TASK DESCRIPTION:
Only the first line of the listing and the lines after it, up to and including the one containing "Asma Hussain (56, 89)", should be retyped exactly.

....

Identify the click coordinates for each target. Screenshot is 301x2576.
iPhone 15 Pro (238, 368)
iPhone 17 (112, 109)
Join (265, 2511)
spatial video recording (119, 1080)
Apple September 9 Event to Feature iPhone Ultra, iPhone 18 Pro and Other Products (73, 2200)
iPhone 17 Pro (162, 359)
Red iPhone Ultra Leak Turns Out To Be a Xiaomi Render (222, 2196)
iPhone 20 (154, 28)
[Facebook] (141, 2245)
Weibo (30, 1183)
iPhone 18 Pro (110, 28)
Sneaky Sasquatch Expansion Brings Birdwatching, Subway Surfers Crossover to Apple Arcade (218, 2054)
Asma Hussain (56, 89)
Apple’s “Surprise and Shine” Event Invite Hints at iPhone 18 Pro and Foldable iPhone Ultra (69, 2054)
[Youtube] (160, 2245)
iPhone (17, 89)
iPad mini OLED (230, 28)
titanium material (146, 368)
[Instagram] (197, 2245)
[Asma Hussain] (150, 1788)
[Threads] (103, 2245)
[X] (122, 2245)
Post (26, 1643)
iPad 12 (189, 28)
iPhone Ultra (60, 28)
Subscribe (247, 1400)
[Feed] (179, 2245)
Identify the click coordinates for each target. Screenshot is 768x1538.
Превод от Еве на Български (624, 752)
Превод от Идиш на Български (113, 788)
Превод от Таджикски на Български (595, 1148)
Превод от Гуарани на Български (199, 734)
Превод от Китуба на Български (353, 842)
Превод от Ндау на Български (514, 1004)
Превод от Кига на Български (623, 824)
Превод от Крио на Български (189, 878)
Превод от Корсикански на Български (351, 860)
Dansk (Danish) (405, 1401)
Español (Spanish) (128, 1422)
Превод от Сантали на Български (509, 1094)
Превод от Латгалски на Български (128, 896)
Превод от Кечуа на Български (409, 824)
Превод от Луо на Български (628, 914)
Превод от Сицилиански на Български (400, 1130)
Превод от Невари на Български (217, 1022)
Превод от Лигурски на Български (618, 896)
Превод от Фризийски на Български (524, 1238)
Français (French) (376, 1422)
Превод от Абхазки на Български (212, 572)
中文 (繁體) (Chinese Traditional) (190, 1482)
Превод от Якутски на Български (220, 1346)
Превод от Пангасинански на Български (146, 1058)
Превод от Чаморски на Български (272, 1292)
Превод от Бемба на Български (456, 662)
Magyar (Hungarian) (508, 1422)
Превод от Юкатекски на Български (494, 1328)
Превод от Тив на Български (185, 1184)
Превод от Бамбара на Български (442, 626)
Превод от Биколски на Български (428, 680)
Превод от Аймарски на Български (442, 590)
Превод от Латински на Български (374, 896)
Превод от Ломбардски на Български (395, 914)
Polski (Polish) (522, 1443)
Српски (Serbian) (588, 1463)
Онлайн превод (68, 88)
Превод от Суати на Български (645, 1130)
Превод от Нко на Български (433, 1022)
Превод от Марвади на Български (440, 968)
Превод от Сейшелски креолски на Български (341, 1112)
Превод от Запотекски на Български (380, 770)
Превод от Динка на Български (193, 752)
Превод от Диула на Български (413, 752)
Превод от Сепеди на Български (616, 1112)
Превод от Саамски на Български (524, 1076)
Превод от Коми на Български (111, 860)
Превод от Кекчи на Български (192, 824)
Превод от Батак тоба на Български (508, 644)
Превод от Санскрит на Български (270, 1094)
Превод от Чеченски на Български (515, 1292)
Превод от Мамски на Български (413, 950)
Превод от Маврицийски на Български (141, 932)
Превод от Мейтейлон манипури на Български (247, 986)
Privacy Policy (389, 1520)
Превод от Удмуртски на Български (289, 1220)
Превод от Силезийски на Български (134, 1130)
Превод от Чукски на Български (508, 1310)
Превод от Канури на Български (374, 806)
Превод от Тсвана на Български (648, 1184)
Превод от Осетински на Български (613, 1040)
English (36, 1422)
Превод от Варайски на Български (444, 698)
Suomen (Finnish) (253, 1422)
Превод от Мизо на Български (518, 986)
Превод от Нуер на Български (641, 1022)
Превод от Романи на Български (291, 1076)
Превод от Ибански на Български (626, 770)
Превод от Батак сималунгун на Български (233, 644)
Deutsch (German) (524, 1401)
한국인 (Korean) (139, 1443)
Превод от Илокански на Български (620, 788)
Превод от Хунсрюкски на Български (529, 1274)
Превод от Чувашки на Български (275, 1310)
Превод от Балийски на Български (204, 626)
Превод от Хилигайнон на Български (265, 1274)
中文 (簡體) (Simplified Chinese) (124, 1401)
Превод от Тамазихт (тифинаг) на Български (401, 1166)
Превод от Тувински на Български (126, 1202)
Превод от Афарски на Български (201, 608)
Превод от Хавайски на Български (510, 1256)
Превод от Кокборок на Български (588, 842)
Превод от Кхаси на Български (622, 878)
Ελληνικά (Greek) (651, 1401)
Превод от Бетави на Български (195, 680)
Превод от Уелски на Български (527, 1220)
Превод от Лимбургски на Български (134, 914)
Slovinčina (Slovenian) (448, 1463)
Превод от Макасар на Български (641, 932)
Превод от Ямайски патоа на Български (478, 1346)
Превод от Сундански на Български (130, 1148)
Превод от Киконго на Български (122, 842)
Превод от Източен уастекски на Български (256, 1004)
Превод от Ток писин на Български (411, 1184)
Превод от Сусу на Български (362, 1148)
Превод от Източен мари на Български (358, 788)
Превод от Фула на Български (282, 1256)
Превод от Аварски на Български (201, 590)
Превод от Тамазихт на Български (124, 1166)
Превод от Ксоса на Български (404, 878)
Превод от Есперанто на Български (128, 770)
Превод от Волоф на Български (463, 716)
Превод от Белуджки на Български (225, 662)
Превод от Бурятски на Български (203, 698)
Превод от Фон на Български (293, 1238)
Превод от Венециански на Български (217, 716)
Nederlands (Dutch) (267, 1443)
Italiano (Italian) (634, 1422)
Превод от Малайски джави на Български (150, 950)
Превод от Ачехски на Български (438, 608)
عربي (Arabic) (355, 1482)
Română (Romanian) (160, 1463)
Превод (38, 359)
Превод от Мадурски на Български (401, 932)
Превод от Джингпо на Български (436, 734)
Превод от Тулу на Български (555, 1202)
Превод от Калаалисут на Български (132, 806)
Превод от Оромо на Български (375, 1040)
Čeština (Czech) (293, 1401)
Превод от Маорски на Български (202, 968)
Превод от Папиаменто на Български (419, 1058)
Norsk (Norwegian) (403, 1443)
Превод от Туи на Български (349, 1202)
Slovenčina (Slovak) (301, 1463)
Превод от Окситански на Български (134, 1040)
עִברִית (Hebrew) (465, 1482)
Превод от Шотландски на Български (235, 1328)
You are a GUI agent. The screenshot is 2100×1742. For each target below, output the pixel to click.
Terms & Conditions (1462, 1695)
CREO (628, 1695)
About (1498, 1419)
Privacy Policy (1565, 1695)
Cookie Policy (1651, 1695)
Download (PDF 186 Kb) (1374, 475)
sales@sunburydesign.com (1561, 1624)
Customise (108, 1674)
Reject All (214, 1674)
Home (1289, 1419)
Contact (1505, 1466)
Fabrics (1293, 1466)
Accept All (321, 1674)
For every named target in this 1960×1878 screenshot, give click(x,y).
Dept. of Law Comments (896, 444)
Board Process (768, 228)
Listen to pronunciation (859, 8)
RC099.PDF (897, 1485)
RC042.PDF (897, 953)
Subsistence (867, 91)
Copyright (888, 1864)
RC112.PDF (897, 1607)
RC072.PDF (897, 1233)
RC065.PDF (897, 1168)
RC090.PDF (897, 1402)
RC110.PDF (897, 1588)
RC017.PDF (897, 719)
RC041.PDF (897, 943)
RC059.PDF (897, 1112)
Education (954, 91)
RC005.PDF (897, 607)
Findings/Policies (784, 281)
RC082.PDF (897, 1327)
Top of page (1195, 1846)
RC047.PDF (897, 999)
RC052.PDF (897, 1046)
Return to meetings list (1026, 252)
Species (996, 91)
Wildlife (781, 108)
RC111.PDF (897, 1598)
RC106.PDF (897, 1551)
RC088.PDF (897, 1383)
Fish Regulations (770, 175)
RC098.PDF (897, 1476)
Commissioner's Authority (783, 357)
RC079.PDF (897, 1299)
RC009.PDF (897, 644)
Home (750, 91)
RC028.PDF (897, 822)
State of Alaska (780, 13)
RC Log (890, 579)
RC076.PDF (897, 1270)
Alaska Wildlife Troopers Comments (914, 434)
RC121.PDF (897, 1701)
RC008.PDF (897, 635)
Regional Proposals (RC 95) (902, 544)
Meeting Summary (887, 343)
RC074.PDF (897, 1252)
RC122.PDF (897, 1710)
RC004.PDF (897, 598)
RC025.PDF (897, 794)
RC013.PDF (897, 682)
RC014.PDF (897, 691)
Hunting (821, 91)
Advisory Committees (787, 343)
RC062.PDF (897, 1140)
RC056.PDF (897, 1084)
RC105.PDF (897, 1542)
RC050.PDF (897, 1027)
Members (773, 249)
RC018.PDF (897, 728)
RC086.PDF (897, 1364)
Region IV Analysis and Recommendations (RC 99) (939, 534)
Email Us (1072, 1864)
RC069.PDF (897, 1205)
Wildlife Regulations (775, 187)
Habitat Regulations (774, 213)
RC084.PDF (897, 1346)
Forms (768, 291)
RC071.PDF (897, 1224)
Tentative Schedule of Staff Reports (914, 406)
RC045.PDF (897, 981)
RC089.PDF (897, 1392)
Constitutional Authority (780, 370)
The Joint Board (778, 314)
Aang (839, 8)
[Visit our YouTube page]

....

WRITTEN ANSWER:
Identify the click coordinates for each target. Screenshot is 301x2576.
iPhone 15 Pro (238, 368)
iPhone 17 (112, 109)
Join (265, 2511)
spatial video recording (119, 1080)
Apple September 9 Event to Feature iPhone Ultra, iPhone 18 Pro and Other Products (73, 2200)
iPhone 17 Pro (162, 359)
Red iPhone Ultra Leak Turns Out To Be a Xiaomi Render (222, 2196)
iPhone 20 (154, 28)
[Facebook] (141, 2245)
Weibo (30, 1183)
iPhone 18 Pro (110, 28)
Sneaky Sasquatch Expansion Brings Birdwatching, Subway Surfers Crossover to Apple Arcade (218, 2054)
Asma Hussain (56, 89)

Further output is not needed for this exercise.